> [Requirements]
(A) Answer these questions from the walkthrough of the Unix kernel's main.c:
(i) Which edition of Unix does the initialization code come from, and in what year?
(ii) Which clock hardware is at address 0177546?
(iii) Which program does the machine code in icode[] execute?
(B) Supply the next part of the walkthrough of the Unix kernel's main.c, continuing after its last sentence.

Start of Given passage

Ken Thompson's main.c Explained

Table of Contents

This is the kernel initialization code from Unix Fourth Edition (1973). 189 lines that boot an operating system.

The Boot Sequence

When the PDP-11 loads the Unix kernel, execution begins at main(). This function does exactly five things:

  1. Discover and free all available memory
  2. Find the system clock
  3. Create process 0 (the scheduler)
  4. Initialize the filesystem
  5. Fork to create process 1 (init), then become the scheduler

That's it. After main() returns, Unix is running.

Data Structures

Clock Addresses

int     lksp[]
{
        0177546,   /* KW11-L line clock */
        0172540,   /* KW11-P programmable clock */
        0          /* sentinel */
};

The PDP-11 could have different clock hardware. This array lists possible clock register addresses (in octal). The kernel probes each until one responds.

The Init Program

int     icode[]
{
        0104413,   /* sys exec; initp; initarg */
        0000014,
        0000010,
        0000777,
        0000014,
        0000000,
        0062457,   /* /etc/init\0 */
        0061564,
        0064457,
        0064556,
        0000164,
};

This is PDP-11 machine code that calls exec("/etc/init"). It's copied into the address space of process 1. When process 1 starts executing, it runs this code, which replaces itself with /etc/init.

End of Given passage
Start of Extracted material

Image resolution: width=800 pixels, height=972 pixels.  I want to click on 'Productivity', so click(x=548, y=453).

End of Extracted material
Start of Extracted material

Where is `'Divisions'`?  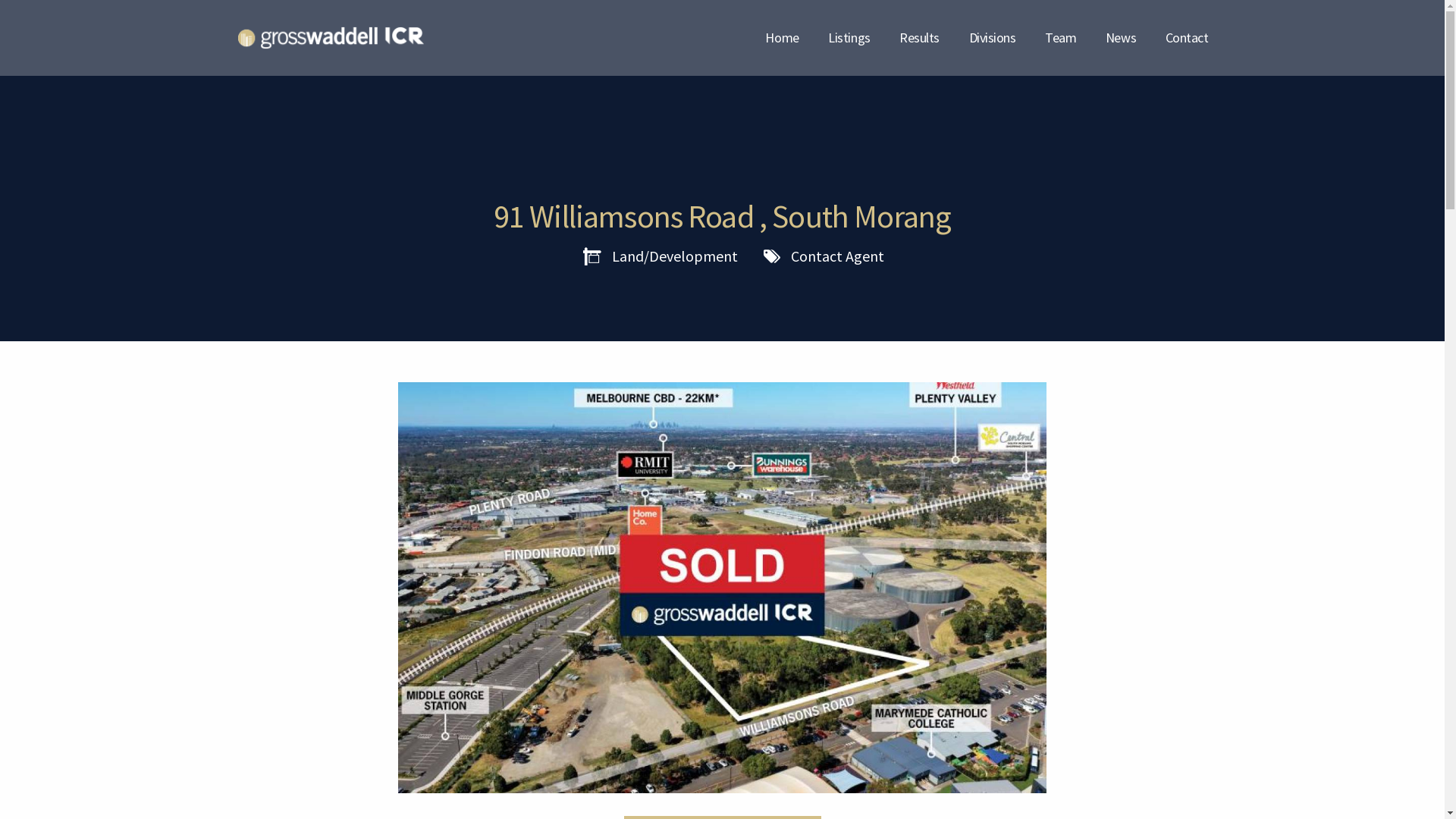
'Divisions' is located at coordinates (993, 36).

End of Extracted material

> [Per-task outputs]
(A)
(i) Unix Fourth Edition, from 1973.
(ii) The KW11-L line clock.
(iii) /etc/init.

(B)
The string "/etc/init" is encoded in the octal words at the end:

  • 0062457 = "/e"
  • 0061564 = "tc"
  • 0064457 = "/i"
  • 0064556 = "ni"
  • 0000164 = "t\0"

main() - Line by Line

main()
{
        extern schar;
        register i1, *p;

No return type (defaults to int). Variables i1 and p go in CPU registers for speed. Pre-ANSI C allowed register without a type.

Phase 1: Memory Discovery

        updlock = 0;
        UISA->r[0] = KISA->r[6] + USIZE;
        UISD->r[0] = 077406;
        for(; fubyte(0) >= 0; UISA->r[0]++) {
                clearseg(UISA->r[0]);
                maxmem++;
                mfree(coremap, 1, UISA->r[0]);
        }
        printf("mem = %l\n", maxmem*10/32);

This probes memory by trying to read from increasingly higher addresses. fubyte(0) returns -1 when it hits non-existent memory.

  • UISA/UISD = User Instruction Space Address/Descriptor registers (MMU)
  • KISA = Kernel Instruction Space Address registers
  • clearseg() = zero out a 64-byte segment
  • mfree() = add segment to free memory pool

The printf shows something like "mem = 64530" — memory in 32-byte units.

Phase 2: Clock Detection

        UISA->r[7] = KISA->r[7];
        UISD->r[7] = 077406;
        for(p=lksp;; p++) {
                if(*p == 0)
                        panic("no clock");
                if(fuword(*p) != -1) {
                        lks = *p;
                        break;
                }
        }

Probe the clock addresses in lksp[]. fuword() reads a word from user space; returns -1 if the address doesn't exist. First valid address becomes lks.

If no clock is found: panic("no clock") — the system halts.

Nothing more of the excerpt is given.